Take a look around
Fr. Russell Pollitt SJ last week in our bulletin piece spoke about Operation Fiela and suggested that this focus by the Government on immigrants as the root of the problem of xenophobia is misplaced. Fr Pollitt suggested that xenophobia has its roots in the fact ‘that many people in this country are angry, frustrated and hopeless because each day brings a new struggle to survive.’ If people in South Africa are angry, frustrated and helpless, and many are struggling to survive, how do we Christians respond to this crisis? What invitation is Christ extending to us here, in South Africa?
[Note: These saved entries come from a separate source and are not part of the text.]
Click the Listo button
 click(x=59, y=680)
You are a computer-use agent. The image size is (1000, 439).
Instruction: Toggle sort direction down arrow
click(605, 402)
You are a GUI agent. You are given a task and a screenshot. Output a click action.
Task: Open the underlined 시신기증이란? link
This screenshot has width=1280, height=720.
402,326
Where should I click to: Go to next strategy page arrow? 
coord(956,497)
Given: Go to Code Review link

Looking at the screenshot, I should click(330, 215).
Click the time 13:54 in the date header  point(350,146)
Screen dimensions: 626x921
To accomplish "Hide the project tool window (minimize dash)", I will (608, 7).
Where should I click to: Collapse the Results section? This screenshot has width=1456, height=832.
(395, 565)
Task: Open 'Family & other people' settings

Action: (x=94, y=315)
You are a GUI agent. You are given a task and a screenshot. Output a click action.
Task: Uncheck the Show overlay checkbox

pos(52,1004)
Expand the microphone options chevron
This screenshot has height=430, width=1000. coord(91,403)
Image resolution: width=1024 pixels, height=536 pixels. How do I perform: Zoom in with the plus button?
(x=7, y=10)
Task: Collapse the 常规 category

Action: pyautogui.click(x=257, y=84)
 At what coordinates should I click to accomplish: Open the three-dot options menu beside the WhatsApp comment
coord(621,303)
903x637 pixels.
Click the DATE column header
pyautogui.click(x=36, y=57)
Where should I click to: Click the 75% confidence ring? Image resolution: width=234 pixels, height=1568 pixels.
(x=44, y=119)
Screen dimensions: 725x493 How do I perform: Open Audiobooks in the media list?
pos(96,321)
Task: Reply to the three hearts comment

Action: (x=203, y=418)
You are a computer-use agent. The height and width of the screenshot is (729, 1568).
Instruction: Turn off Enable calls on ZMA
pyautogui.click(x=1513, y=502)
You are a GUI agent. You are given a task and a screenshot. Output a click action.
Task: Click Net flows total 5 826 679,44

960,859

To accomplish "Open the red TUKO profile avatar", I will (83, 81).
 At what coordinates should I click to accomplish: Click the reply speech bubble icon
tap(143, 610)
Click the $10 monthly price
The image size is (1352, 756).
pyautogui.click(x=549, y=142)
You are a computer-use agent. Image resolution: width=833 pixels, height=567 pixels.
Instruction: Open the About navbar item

A significant part of the anger, frustration and helplessness in South Africa must surely come from the massive income inequality amongst South Africans. We hear the statistics so often, that South Africa has one of the highest gini coefficients in the world. This is a measure of how unequal a society is based on the distribution of income. The most recent World Bank statistics note that South Africa rates a 65 on the gini coefficient, where 0 represents perfect equality in income and 100 represents perfect inequality. The sad part is that, although levels of absolute poverty in South Africa have decreased since 1994, our income inequality remains extremely high. But Christians may hear or read these statistics and ask the all important question: “What can I do in my life to help? What can God expect me, in my life, with my own problems, to do for others who are angry, frustrated and feeling as helpless as I am?”
Perhaps an important step that God asks of us in our own context is a conversion of outlook. Would I be able to ask God for the grace to be more aware of the struggles of others? Pope Francis calls out to us in his apostolic exhortation Evangeli Gaudium to look around us and see what our culture of consumerism is doing to us. He calls us to recognise the crisis of indifference in society. Indifference to the plight of others which is supported by an ‘economy of exclusion and inequality’. He bemoans the fact that there is no news coverage of a homeless person who dies of exposure, but the movements of the stock market are always news-worthy.
Solidarity with others can be quite a challenge, especially when my own issues seem so pressing, so urgent. We are in desperate need for God’s grace to enable us, for however long we can manage, to lay down the challenges of our lives and to feel with as much empathy as we can the anger, frustration and helplessness of others. If God can help us to learn what life is like for those of us who are marginalised and in need, maybe His next step would be to motivate us to action?